ACTIVITY:
Look through the records below, and whenever a line contains "green", copy it.

(Saved entries)

______________________________

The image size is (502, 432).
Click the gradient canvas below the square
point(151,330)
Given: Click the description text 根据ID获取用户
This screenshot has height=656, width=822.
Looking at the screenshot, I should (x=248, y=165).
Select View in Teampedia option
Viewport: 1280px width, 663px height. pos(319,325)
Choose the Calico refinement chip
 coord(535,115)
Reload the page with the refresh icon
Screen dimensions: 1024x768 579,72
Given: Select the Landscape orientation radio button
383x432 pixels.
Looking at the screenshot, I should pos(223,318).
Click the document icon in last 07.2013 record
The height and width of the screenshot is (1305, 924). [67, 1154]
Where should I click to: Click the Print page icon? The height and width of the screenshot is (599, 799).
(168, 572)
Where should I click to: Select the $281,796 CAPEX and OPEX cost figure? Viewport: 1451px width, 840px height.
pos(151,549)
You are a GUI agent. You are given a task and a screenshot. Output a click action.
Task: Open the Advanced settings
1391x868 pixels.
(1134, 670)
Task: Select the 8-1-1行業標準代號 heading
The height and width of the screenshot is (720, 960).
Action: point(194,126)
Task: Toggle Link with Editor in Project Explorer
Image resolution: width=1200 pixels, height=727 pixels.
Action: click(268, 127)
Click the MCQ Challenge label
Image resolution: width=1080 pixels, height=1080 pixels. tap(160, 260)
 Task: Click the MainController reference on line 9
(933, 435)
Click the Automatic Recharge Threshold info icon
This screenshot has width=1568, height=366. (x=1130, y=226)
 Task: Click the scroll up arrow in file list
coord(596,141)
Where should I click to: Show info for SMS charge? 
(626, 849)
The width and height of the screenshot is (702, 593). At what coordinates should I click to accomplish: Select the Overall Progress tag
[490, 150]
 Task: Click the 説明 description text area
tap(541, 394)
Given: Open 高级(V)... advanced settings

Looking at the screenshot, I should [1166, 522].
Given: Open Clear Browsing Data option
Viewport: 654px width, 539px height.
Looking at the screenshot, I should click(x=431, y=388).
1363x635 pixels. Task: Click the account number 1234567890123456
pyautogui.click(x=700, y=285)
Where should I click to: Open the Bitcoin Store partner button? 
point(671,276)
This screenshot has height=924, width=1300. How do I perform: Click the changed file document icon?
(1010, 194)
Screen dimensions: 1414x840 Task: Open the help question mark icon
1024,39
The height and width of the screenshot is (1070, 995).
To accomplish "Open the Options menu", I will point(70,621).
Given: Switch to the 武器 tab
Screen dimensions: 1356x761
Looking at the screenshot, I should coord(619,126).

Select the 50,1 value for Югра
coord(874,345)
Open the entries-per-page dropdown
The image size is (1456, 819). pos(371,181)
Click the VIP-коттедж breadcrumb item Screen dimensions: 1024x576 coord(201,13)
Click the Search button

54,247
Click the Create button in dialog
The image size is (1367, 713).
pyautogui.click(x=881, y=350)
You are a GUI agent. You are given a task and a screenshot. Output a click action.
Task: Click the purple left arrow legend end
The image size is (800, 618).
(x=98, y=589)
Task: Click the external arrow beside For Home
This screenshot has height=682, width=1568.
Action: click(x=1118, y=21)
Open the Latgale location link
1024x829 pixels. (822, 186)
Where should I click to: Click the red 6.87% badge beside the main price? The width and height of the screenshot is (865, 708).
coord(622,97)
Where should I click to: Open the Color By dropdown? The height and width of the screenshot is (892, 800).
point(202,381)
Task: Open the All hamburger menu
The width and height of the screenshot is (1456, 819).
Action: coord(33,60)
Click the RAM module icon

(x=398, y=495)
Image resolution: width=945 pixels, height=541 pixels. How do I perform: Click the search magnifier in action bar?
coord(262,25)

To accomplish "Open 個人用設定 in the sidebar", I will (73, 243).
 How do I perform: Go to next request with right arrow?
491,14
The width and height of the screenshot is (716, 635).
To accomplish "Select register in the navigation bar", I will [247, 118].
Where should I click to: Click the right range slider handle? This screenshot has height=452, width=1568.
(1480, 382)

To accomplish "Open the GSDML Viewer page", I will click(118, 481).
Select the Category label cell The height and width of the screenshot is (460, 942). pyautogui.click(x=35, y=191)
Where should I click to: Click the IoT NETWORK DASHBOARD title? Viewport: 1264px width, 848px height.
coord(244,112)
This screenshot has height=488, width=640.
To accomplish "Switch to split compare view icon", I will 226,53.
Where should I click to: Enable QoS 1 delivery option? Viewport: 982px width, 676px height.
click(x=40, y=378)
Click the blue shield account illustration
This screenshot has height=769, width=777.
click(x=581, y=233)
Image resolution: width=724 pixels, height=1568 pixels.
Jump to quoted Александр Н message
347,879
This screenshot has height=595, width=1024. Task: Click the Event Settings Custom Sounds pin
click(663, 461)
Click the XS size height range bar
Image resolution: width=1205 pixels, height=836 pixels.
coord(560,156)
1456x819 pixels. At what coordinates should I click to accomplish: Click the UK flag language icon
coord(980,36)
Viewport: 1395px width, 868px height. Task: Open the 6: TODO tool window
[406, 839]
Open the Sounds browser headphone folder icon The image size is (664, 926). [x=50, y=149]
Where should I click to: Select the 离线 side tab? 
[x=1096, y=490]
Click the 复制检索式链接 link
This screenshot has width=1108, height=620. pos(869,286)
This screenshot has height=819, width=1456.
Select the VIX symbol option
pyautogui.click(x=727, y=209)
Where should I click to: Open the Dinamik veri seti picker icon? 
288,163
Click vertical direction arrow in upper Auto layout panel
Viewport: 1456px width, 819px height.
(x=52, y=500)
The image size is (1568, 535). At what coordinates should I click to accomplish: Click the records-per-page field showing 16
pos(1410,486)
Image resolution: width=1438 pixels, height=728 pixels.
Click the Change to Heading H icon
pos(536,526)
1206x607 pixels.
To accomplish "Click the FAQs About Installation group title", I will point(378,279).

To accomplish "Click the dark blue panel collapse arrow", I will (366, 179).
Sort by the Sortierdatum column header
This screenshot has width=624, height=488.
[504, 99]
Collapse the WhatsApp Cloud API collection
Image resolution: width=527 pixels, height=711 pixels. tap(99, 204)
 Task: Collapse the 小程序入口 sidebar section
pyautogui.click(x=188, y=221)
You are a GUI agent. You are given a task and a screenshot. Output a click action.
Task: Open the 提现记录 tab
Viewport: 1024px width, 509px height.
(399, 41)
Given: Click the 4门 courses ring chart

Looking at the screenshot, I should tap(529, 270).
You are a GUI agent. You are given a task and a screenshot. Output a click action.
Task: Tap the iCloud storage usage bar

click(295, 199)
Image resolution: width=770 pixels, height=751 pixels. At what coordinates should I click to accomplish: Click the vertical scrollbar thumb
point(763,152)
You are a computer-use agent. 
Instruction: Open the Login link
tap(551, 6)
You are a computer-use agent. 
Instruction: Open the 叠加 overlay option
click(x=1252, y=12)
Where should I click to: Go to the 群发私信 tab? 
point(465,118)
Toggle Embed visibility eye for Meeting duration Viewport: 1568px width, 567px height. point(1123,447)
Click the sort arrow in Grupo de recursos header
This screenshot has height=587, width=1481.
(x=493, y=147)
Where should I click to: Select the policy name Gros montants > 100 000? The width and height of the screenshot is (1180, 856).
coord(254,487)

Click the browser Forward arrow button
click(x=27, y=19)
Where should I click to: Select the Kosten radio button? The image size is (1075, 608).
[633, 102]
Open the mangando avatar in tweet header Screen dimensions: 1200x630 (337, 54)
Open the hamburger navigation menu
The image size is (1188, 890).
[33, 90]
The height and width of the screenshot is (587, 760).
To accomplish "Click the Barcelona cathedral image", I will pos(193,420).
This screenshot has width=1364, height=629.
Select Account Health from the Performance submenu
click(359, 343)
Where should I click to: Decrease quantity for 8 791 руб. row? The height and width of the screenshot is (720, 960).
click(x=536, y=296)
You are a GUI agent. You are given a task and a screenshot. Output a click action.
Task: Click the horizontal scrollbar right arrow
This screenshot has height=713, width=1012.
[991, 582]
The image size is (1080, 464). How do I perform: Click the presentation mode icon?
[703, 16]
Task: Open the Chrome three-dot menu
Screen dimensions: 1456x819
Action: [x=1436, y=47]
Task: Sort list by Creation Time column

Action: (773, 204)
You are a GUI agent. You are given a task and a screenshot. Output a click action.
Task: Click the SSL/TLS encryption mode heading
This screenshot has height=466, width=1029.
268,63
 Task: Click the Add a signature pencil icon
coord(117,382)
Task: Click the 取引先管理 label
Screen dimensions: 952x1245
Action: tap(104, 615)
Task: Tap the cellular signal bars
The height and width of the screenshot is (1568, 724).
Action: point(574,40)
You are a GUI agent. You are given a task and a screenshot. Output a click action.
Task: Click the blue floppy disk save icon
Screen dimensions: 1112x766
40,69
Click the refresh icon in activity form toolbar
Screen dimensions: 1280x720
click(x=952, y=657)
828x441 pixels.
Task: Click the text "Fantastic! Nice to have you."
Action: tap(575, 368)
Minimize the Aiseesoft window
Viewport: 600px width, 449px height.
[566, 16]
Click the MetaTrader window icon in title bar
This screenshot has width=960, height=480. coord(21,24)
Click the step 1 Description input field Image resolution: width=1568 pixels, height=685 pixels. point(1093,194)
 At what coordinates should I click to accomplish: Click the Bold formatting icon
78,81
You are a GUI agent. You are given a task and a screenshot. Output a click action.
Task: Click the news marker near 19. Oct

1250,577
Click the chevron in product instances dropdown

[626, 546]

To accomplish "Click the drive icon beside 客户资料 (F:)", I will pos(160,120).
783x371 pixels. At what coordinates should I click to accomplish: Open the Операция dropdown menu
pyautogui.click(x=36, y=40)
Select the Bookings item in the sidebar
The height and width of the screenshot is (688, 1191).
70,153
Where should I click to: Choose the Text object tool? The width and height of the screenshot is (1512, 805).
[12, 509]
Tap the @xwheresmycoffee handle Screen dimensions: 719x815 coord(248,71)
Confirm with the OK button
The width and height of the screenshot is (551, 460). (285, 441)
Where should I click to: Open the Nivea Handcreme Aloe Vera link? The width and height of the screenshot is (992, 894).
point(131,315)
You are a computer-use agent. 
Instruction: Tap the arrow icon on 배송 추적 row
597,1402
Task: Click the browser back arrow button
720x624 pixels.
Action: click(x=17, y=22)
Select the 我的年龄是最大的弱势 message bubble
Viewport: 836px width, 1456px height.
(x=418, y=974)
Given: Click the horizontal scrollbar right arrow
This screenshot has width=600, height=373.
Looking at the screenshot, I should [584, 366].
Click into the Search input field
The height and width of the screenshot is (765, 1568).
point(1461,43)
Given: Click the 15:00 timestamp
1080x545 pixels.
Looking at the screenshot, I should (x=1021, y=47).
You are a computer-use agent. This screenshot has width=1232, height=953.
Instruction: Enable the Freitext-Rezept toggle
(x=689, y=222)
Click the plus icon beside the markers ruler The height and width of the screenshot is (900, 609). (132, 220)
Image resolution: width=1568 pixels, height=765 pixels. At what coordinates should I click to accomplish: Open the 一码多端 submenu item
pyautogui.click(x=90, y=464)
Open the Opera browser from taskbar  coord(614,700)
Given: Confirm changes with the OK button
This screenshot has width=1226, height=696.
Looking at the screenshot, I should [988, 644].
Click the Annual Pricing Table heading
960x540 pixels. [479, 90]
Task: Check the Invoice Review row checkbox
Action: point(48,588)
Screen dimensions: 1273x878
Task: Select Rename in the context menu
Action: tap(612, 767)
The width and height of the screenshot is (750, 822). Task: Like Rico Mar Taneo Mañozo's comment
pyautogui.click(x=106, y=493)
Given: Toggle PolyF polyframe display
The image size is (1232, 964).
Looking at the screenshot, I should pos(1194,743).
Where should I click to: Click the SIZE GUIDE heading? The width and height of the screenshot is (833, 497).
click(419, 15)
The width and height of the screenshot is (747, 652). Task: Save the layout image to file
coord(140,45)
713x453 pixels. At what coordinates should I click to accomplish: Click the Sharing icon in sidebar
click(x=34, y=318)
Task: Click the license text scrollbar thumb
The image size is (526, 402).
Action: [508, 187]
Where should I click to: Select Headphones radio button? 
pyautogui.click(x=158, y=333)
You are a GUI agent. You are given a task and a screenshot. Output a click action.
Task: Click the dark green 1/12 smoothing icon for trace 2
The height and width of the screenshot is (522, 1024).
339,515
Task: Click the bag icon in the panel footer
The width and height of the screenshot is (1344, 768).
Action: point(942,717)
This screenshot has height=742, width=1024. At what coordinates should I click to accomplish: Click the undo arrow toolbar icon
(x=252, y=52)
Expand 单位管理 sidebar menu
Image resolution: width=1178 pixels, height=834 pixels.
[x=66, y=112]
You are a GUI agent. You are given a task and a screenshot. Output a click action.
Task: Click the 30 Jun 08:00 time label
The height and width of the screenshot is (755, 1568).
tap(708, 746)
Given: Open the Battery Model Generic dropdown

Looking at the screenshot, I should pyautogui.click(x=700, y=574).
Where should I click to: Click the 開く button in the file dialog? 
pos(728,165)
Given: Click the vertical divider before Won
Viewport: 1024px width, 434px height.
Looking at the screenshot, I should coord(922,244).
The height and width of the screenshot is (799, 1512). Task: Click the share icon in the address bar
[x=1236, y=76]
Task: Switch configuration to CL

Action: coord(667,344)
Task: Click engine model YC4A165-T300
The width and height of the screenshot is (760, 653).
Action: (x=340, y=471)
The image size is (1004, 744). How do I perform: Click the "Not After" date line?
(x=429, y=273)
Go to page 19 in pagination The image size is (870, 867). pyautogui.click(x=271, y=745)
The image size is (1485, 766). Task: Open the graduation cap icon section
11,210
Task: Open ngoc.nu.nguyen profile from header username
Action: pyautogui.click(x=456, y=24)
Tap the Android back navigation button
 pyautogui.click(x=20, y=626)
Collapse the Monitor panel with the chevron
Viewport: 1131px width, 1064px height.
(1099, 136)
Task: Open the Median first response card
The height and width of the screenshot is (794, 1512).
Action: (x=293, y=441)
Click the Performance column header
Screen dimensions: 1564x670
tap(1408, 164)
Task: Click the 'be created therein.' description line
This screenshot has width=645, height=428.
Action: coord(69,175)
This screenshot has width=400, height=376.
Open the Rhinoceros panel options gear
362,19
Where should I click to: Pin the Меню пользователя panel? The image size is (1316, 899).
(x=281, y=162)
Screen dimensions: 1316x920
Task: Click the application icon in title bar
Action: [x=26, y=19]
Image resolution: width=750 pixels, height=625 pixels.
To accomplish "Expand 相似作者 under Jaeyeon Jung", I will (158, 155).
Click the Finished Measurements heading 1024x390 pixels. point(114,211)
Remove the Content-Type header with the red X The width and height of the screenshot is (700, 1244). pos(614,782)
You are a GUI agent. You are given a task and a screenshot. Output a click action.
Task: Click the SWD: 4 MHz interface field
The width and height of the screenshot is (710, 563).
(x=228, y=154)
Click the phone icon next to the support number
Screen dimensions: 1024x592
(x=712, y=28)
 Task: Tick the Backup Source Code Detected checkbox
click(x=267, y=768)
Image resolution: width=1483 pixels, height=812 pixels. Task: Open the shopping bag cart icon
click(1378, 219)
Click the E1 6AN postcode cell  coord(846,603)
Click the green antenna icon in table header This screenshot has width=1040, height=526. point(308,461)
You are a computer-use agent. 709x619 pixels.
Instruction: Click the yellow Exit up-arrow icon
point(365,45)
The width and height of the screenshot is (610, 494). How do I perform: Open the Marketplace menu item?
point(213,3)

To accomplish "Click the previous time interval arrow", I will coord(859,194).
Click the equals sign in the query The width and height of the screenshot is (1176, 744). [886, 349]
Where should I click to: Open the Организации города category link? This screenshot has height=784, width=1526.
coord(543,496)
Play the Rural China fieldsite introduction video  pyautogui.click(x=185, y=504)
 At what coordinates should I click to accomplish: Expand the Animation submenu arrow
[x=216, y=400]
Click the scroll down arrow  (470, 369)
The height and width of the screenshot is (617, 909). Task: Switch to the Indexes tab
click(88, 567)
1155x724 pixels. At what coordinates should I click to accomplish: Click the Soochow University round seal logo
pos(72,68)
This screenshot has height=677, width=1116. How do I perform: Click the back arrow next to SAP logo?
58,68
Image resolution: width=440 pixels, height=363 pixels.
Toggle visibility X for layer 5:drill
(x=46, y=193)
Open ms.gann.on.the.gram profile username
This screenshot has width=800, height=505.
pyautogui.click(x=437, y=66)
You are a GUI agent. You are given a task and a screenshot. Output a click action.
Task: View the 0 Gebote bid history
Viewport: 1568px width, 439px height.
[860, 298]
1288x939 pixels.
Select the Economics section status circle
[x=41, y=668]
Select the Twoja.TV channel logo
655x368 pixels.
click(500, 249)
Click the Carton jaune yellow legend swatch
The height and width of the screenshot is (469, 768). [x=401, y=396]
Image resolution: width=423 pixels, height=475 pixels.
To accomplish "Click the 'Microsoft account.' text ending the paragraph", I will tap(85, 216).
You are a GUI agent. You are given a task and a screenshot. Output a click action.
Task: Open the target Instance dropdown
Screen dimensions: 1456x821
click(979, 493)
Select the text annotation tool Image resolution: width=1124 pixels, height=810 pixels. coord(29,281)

______________________________

EXERCISE OUTPUT:
Task: Click the dark green 1/12 smoothing icon for trace 2
Click the green antenna icon in table header This screenshot has width=1040, height=526. point(308,461)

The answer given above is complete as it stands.